FOR Ronald Mthambi, a resident of Giyani in Limpopo, freedom has brought new opportunities and a better life compared to the dark days of apartheid.
He now has a good job as well as access to basic services such as electricity; tarred roads; sanitation and healthcare facilities.
While water pipes have been connected in the area, the precious liquid has been in short supply since 2010.
Mthambi was among thousands of ANC supporters who packed the Giyani Stadium to listen to President Jacob Zuma deliver his Freedom Day celebration speech alongside dozens of cabinet ministers and other senior party officials.
He said while the lives of the middle class people like him had changed for the better, the ruling party still had a long way to go in improving the lives of the poor and unemployed.
“The majority of our people depend so much on social grants and we need to change that. We need to give them skills and job opportunities so they could sustain themselves,” said Mthambi.
However, not everyone is happy with the ruling party’s service delivery record.
Joyce Tiyani Mavasa, of Ribugwani village near Makhando, said while the government had improved her life, it had failed to provide jobs and reliable water.
Basani Maluleke, from Malamulele, complained about lack of basic services like roads in the rural areas.
She said the government had neglected her and other residents who live in the villages in favour of those in the towns and the townships.
“Most of the roads in our area are still gravel 22 years into democracy. My living conditions have hardly changed, “Maluleke said.
Her neighbour Robert Chabalala (40), an ardent ANC member from Thomo village, said he had lost hope of ever finding a job.

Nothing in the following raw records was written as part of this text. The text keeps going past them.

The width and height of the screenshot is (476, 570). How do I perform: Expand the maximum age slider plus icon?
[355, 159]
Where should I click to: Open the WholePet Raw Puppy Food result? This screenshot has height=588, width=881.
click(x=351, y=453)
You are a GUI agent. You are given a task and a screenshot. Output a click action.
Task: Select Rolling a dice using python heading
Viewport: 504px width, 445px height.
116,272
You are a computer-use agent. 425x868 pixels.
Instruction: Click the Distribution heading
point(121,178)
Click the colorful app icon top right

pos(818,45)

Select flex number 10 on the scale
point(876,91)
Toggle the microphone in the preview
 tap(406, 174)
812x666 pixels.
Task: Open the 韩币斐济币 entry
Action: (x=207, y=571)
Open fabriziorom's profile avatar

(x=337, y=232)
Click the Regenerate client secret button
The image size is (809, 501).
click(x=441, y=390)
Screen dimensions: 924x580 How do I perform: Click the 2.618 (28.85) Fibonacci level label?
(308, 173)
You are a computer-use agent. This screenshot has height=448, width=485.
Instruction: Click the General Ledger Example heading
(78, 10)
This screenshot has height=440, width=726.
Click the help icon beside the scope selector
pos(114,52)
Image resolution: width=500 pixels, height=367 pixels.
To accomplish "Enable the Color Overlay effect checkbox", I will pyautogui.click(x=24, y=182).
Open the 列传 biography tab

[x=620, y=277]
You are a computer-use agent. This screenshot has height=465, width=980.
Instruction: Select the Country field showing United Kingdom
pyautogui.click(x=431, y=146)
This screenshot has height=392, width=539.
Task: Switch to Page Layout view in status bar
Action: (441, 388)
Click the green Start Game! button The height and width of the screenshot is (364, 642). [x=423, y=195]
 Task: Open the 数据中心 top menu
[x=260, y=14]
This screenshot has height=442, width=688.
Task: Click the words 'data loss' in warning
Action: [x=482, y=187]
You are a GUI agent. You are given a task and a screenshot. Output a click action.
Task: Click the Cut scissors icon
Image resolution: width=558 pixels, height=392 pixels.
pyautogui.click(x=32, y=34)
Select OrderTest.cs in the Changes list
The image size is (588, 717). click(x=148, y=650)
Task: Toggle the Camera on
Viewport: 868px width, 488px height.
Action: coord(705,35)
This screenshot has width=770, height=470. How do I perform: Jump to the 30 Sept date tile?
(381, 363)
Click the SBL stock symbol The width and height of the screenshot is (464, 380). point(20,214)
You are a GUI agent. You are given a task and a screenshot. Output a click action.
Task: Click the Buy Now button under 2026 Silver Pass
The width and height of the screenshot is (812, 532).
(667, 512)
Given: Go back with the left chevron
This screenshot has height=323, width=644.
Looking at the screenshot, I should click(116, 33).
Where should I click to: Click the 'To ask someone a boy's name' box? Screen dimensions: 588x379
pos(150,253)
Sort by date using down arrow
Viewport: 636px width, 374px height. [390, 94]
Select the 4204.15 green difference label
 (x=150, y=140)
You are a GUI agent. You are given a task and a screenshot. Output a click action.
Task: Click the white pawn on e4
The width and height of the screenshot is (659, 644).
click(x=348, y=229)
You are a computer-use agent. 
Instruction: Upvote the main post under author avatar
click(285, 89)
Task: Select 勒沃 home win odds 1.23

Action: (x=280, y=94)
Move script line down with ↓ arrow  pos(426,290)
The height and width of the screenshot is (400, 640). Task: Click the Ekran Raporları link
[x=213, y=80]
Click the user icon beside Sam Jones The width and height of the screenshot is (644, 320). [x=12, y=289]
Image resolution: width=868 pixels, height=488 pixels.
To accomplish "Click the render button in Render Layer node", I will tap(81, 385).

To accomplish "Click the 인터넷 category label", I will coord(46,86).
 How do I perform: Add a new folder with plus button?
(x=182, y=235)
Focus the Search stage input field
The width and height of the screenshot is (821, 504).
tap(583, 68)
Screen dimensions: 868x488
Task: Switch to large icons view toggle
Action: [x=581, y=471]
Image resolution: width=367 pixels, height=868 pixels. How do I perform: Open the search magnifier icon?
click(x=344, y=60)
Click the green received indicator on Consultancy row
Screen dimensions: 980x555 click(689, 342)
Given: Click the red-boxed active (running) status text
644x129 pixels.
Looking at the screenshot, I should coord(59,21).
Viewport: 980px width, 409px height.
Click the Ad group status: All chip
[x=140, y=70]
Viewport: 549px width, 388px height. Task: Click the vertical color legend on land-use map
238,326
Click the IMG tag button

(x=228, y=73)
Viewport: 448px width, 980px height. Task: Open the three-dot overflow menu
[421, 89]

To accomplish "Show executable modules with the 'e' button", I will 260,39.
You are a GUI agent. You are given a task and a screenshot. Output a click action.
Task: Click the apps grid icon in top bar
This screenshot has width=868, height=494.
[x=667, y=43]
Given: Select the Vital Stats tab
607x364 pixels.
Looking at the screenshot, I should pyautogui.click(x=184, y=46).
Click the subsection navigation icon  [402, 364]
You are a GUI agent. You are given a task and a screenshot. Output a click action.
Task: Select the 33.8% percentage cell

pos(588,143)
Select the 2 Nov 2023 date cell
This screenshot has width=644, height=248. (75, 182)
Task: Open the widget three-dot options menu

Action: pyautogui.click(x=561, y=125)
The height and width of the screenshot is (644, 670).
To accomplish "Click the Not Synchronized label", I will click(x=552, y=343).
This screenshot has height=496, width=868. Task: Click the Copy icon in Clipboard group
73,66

He said: “Many people my age are unlikely to get a job despite the freedom we are celebrating. We are facing a bleak future.”
Tinyiko Baloyi (45), a teacher at the local Mavalani Primary School, said she was pleased that Zuma received a warm welcome in Giyani despite calls by opposition parties and some civil society organisations for him to step down for having violated the constitution.
She said the president’s detractors must allow him space to finish his term of office because people love him.
Addressing the gathering, Zuma promised to improve the lives of the people and improve the provision of
basic services especially water.
“To redress the critical shortage of water, government, through the Department of Water and Sanitation issued an emergency directive in August 2014 to Lepelle Northern Water to regularise water and sanitation in the Mopani district,” Zuma said.
He added that 154 boreholes had been repaired as part of the intervention.